Perdedor en el cuerpo a cuerpo contra su rival, el empate aguantaba por dos desviados balones peinados de cabeza por Jorge Molina, marcado por el defensa más bajo, el recién llegado Florenzi, y por los buenos reflejos de Jaume para despejar un par disparos sin vigilancia de Maksimovic y Cucurella. El partido era apropiado para el de Almenara, al que le benefician los encuentros de guantes calientes, de faena continuada. El Valencia se sacaba el balón de encima y el Getafe no ofrecía tregua, ni tampoco compasión. Por ejemplo, con Nyom abroncando a su propio compañero, Maksimovic, por lanzar la pelota fuera al quedar Paulista en el suelo durante 30 segundos, lastimado por un pisotón de Jaime Mata en un duelo aéreo. El central brasileño acabó la primera parte exasperado, levantando los brazos, por los mordiscos recibidos en los tobillos ante la presión rival. Un signo de frustración también dirigido hacia la inoperancia colectiva del Valencia.
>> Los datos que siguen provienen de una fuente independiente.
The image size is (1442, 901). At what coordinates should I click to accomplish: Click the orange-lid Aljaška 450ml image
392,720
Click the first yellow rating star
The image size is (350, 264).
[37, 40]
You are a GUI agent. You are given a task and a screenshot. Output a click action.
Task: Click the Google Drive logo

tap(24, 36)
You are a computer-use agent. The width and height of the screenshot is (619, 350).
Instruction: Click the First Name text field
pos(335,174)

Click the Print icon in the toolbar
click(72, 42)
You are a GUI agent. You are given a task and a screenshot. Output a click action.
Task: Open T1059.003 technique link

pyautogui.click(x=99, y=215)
Se podría justificar que la alineación del Valencia tenía un déficit físico, por el kilometraje acumulado de Parejo o las molestias de Rodrigo y Gayà, pero ese debía ser un problema previsto para la segunda mitad, cuando las energías menguasen. La realidad era que tampoco se imponían los jugadores con más envergadura, como Kondogbia o Maxi Gómez.
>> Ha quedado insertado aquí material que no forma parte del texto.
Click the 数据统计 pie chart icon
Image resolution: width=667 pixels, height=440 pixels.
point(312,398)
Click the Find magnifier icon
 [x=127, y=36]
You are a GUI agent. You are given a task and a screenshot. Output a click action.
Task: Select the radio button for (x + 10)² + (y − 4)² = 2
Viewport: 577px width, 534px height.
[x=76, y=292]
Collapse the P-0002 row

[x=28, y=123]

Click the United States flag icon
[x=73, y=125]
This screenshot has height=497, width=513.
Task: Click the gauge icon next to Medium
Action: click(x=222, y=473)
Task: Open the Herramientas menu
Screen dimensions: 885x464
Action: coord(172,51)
Poco cambió el escenario, para el medio millar de aficionados blanquinegros desplazados, tras el descanso. Continuó y se multiplicó el intenso acoso del Getafe. Jaume blocó otros dos intentos claros antes de que Jorge Molina derribase un muro que era de arena. El meta valencianista dejó muerto un rechace a disparo de Damián Suárez y la cazó al vuelo el de Alcoi. Los azulones celebraron el tanto con la furia de quien esperaba este duelo desde hace un año y once días, desde aquella remontada copera sufrida en Mestalla.

En el 60, una posible plancha de Kenedy a Gayà originó la tradicional tangana en este duelo. Siete jugadores locales reprendieron al de Pedreguer, en el suelo. Los valencianistas, Paulista al frente, acudieron a la refriega con un saldo desfavorable de amarillas. El lance, quizá, escondía una esperanza. La posibilidad de reactivar anímicamente al Valencia, de convertir la horchata en sangre. Nada de eso pasó, porque Jorge Molina remató minutos después en una acción en la que se marcó unos pasos de baile antes de fusilar a Jaume.

Entraron Guedes y Kang In Lee, con la única posibilidad de alterar las estadísticas. El Valencia, que solo había cometido tres faltas, cayó en la frustración con una peligrosa tijera de Florenzi sobre Cucurella, que le había desbordado toda la tarde. Ya tiene el romano la misma roja de los primeros días de Carboni. La electricidad ambiental pareció disminuir en el Coliseum, pero quedaban aún minutos para poder empeorar el resultado. Un gol que ilustró la comparecencia blanquinegra. Ángel resistió un agarrón de Diakhaby, que frenó la carrera y protestó a De Burgos Bengoetxea que no pitase la falta que él mismo había cometido. El delantero tinerfeño cedió a Mata que puso el tercero, la rúbrica de una goleada que pudo y debió ser mayor y que enciende alarmas.